The application is brought under Rule 4 of the Court of Appeal Rules. The application is premised on the grounds that; upon delivery of the judgment the applicant successfully lodged a Notice of Appeal but he was unable to file the record of appeal on time due to a delay in obtaining the Judgment and decree. By the time he obtained the said documents on 14th July, 2017, the period for filing the record had lapsed. He furthers states that he was never accorded a hearing before the trial court and the proceedings leading to the impugned judgment were null and void as such. He also cited unemployment and lack of financial means to file an appeal and projected court fees to likely exceed Kshs. 100,000/- an amount he was unable to raise, hence the prayer that he be allowed to file and prosecute his appeal as a pauper. Ha maintains that no prejudice will be suffered by the respondent should the prayers sought be granted and that the application was filed without unreasonable delay. The motion was further supported by the applicant’s affidavit of the same date which merely reiterates and expounds on the foregoing grounds.
The application was opposed by a replying affidavit sworn by Petrolina Chepkwony, the respondent’s Legal Officer. She deposed that the application was incompetent, fatally defective and ought to be dismissed with costs. That the applicant has never sought typed proceedings and judgment. That the time for filing the appeal expired on 24th June, 2017 and the present application though brought 6 months later, no explanation for the delay has been proffered. She further asserted that the applicant had not given reasons as to why the decree was not collected on time having been issued on 13th June, 2017 which was well within the 60 days period provided for by the law. That the applicant was guilty of laches and therefore undeserving of the orders sought; nor has he satisfied the requirements for the grant of such orders. That the applicant had not complied with Rule 115 of the Court of Appeal Rules in pursuing the intended appeal as a pauper. That the appeal had no chance of success as it was the applicant who sought to have the case heard by way of written submissions on 25th January, 2017. That the application is an afterthought and intended to put the court to test. Furthermore, the applicant had failed to demonstrate that he is financially incapacitated as demonstrated by his representation by counsel in this application.

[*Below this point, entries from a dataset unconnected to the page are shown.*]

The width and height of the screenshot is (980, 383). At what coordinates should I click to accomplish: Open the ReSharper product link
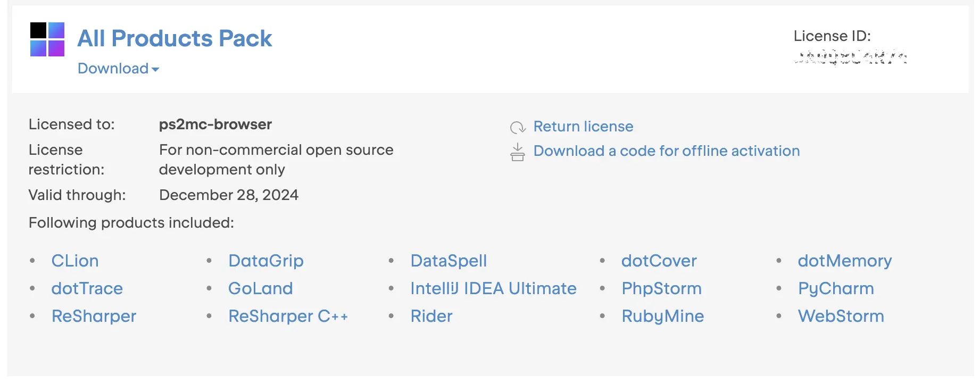(x=93, y=316)
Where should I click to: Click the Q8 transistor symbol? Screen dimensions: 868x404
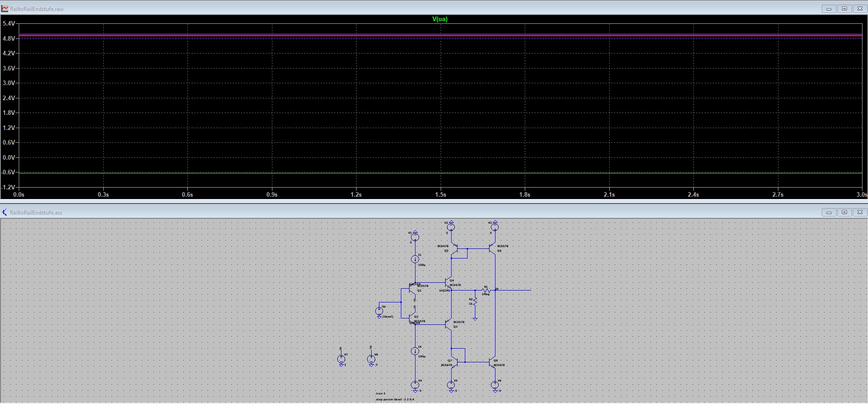(493, 362)
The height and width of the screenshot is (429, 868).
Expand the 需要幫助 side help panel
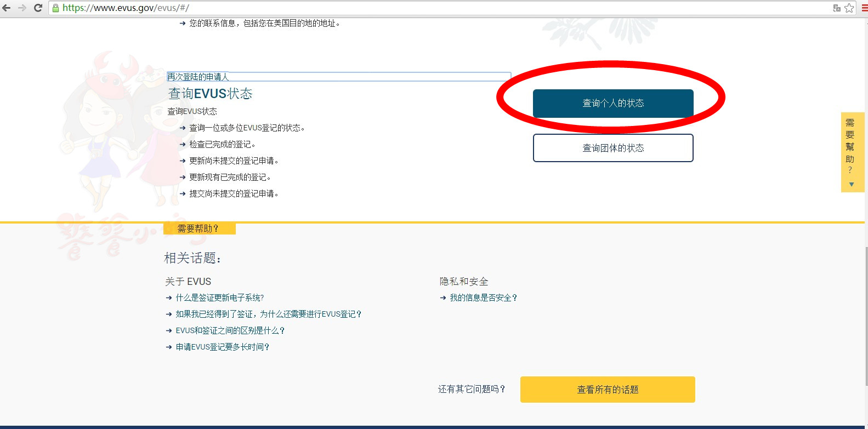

The application was dispensed with by way of written submissions. In the written submissions filed by his advocates on record, Messrs Anassi Momanyi & Co. Advocates, the applicant submitted that he was employed by the respondent as a clerical officer until he was relieved of his duties in February 2015 and has remained unemployed ever since. He is not gainfully employed and has no investments or savings to enable him pay the requisite court fees and his advocates on record are assisting him as a way of giving back to the society. He maintained that he was only able to file the present application after struggling to raise the requisite court fees. That the delay was not inordinate and it has been satisfactorily explained. He reiterated that he was not given an opportunity to be heard before the trial court and that it is arguable whether the applicant’s termination was fair and justifiable. Lastly, the applicant emphasized that no prejudice will befall the respondent if the application was allowed.

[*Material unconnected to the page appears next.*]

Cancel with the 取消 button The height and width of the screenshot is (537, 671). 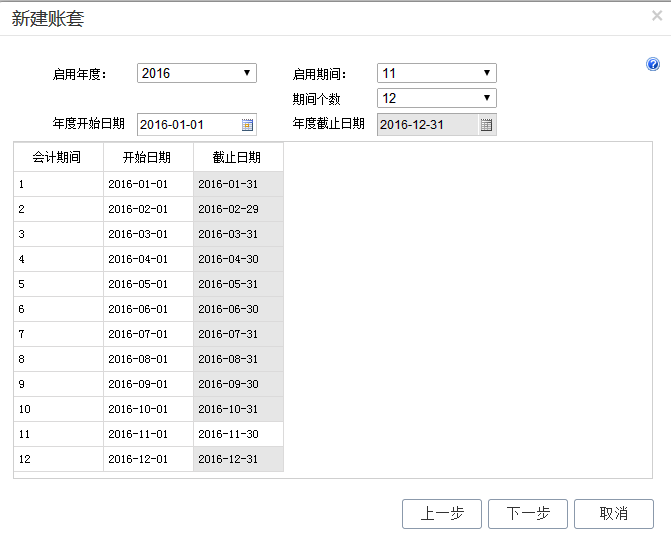(x=613, y=513)
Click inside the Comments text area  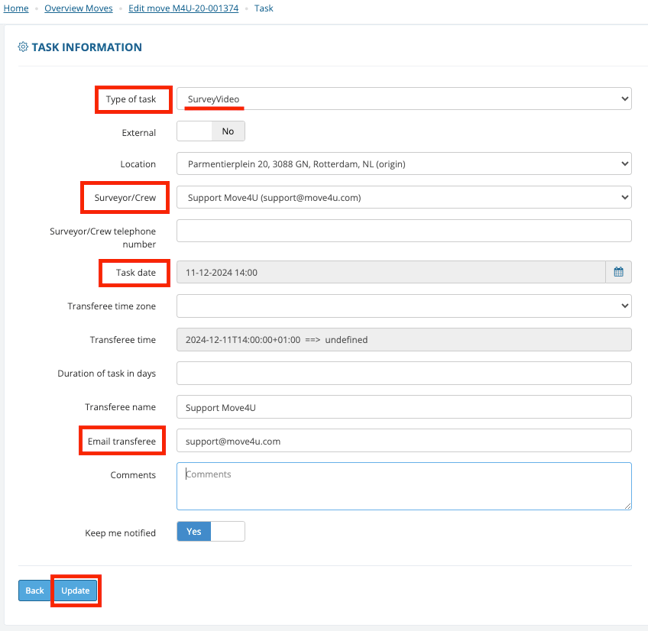(404, 486)
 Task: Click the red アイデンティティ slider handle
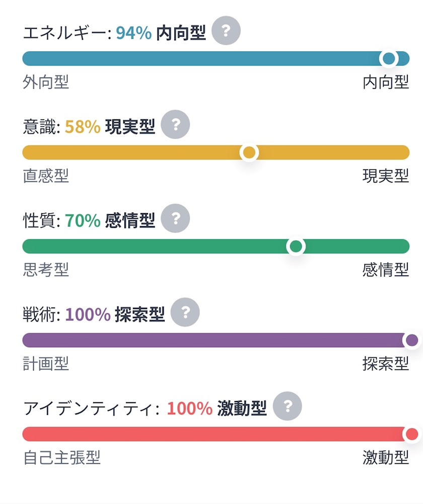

In the written submissions filed by its advocates on record, Messrs Nyairo& Company Advocates, the respondent pointed out that the applicant had not given reason(s) why he failed to obtain a certified copy of the decree and proceedings within good time. The respondent contended that no evidence had been presented to show that the applicant had requested for typed proceedings and judgment as provided for by Rule 82(1) of this Court’s Rules neither had he presented a draft decree before court for approval. That no plausible explanation has been given for the delay as the delay was solely caused by the applicant who failed to collect the proceedings and decree on time hence he should not benefit from this court’s discretion. The respondent submitted that the applicant’s claim that he could not raise money to file an appeal was an afterthought having realized that he had been caught up with time. Further, the applicant had not given any reason why he failed to file the present application upon collecting the proceedings and decree and had to wait another 5 months to do so. That the applicant was thus indolent and undeserving of my intercession. The respondent relied on the case for this submissions Aviation Cargo Support Limited v St. Mark Freight ServicesLimited (2015) eKLR.
As regards the prayer to pursue the appeal as a pauper, the respondent submitted that the applicant had only relied on Rule 4 of this Court’s Rules in his application which is not applicable to this prayer hence this court’s jurisdiction to entertain the said prayer has not properly been invoked. That the applicant had not demonstrated his lack of financial ability to pursue the appeal as no evidence was tendered to show his financial capability or otherwise. Lastly, the respondent submitted that the applicant had failed to meet the conditions set out in Rule 115(2) that requires the input of the Deputy Registrar before the court can entertain such an application. (See:Thomas Joseph O. Onyango v Attorney General & Ano.[2016] eKLR).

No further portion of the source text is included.